Setibanya di Palangkaraya, saya disambut oleh pemandangan yang sangat berbeda dari Timor. Tanah yang datar dan berawa-rawa, jalan-jalan lurus dan lebar, serta udara lembap yang terasa tenang. Dari udara, saya melihat genangan rawa di mana-mana, dan di darat saya menyaksikan kota yang seolah berjalan pelan. Perjalanan belum selesai, karena saya harus melanjutkan empat jam perjalanan darat ke arah pedalaman, menuju Buntok di tepi Sungai Barito.

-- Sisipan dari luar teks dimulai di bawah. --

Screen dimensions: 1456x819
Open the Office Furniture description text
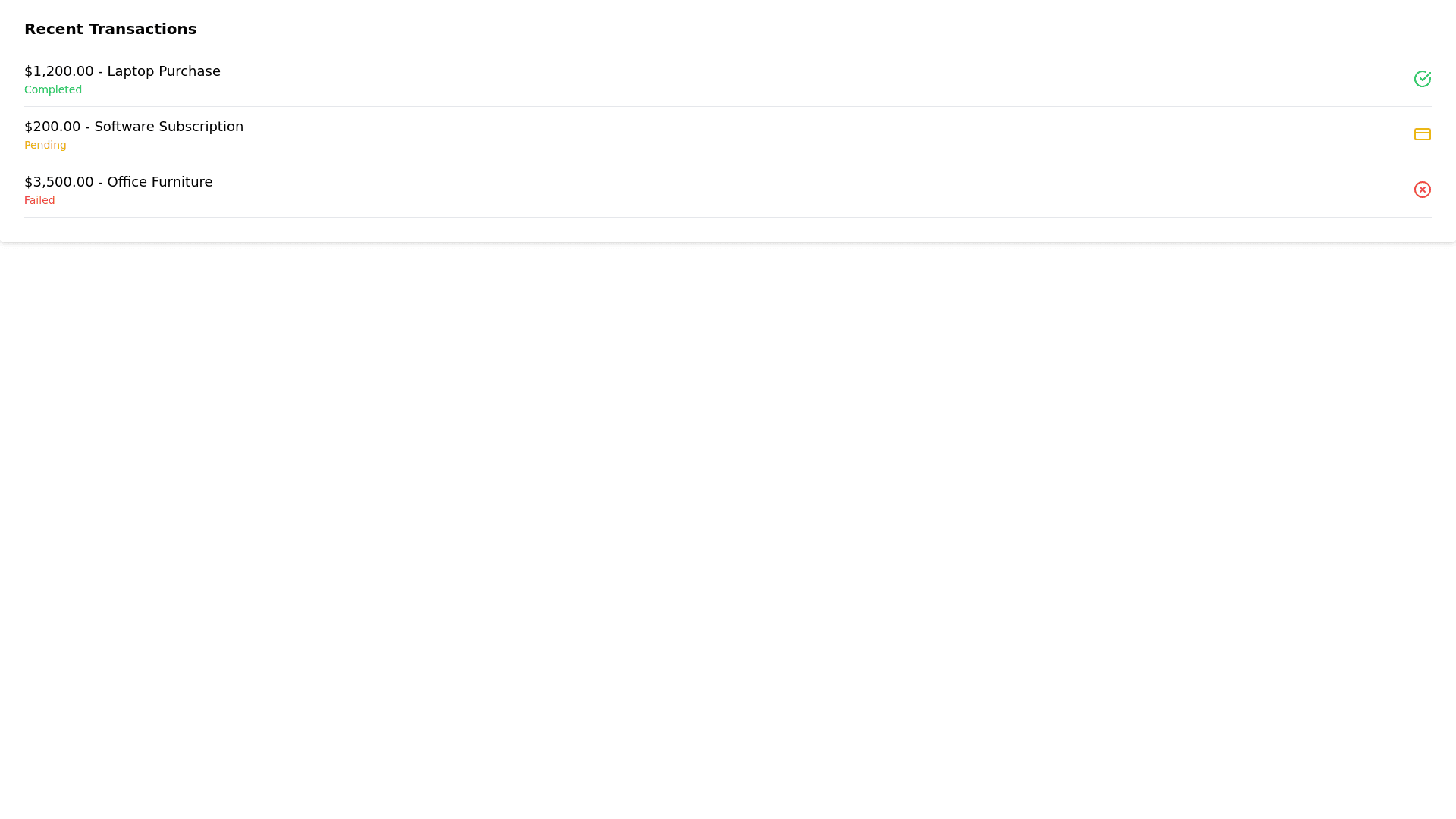point(160,182)
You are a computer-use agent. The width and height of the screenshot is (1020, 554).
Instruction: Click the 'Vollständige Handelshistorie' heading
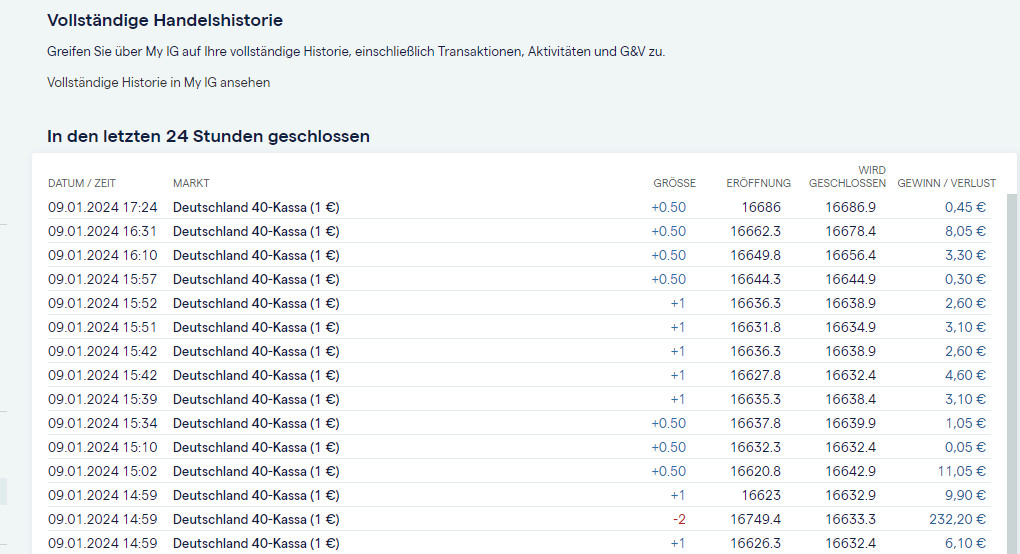point(164,20)
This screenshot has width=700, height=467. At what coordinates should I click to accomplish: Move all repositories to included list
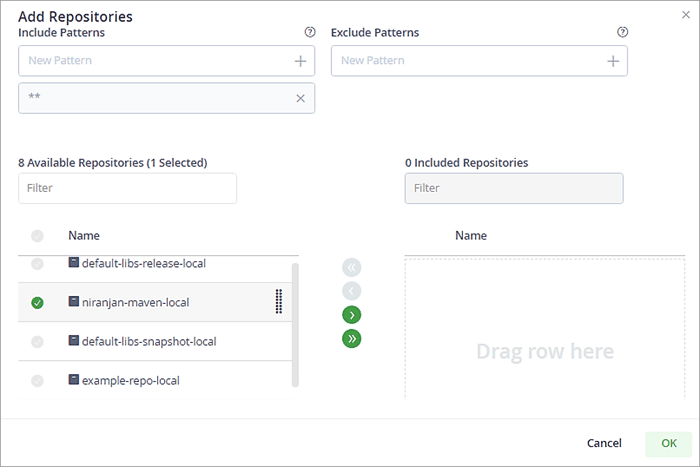(351, 339)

Saya sempat terkejut: Buntok ternyata cukup ramai, bahkan terasa lebih hidup daripada beberapa kota kabupaten di Timor. Umat Katolik di sini berasal dari latar belakang ekonomi menengah ke atas: ASN, guru, pedagang, dan pemilik lahan. Mereka hidup berdampingan dengan komunitas Protestan GKE yang cukup dominan, sementara kepercayaan lokal masih terasa dalam ritus dan pandangan hidup sebagian masyarakat. Kehadiran para misionaris MSF, suster, dan katekis menjadi tulang punggung dalam membina iman Katolik yang perlahan bertumbuh subur.

Yang paling menyentuh saya adalah keramahan orang Dayak Manyaan. Mereka sangat terbuka dan murah hati. Watak mereka lembut, sangat berbeda dengan karakter keras orang Timor yang saya kenal. Dalam perjumpaan dengan mereka, saya menemukan wajah Allah yang lembut dan bersahabat. Meski tradisi Katolik belum mengakar dalam, ada kerinduan akan kedalaman iman yang terasa tulus.

Saya dijemput oleh Bapak Gaspar, putra dari seorang koster legendaris asal Bajawa, yang dulu setia mendampingi pastor dengan perahu motor. Kisah hidup keluarganya, hasil perjumpaan budaya Dayak dan NTT, menjadi simbol kecil tentang Gereja yang hidup dalam keberagaman dan cinta. Meski lelah, saya disambut dengan suka cita: makan malam, tawa, dan bahkan tarian. Dalam pelukan umat, saya merasa diterima sebagai saudara. Di sana saya menyadari bahwa Kristus sungguh hadir dalam komunitas ini — pertransiit benefaciendo — lewat keramahan dan kebersamaan.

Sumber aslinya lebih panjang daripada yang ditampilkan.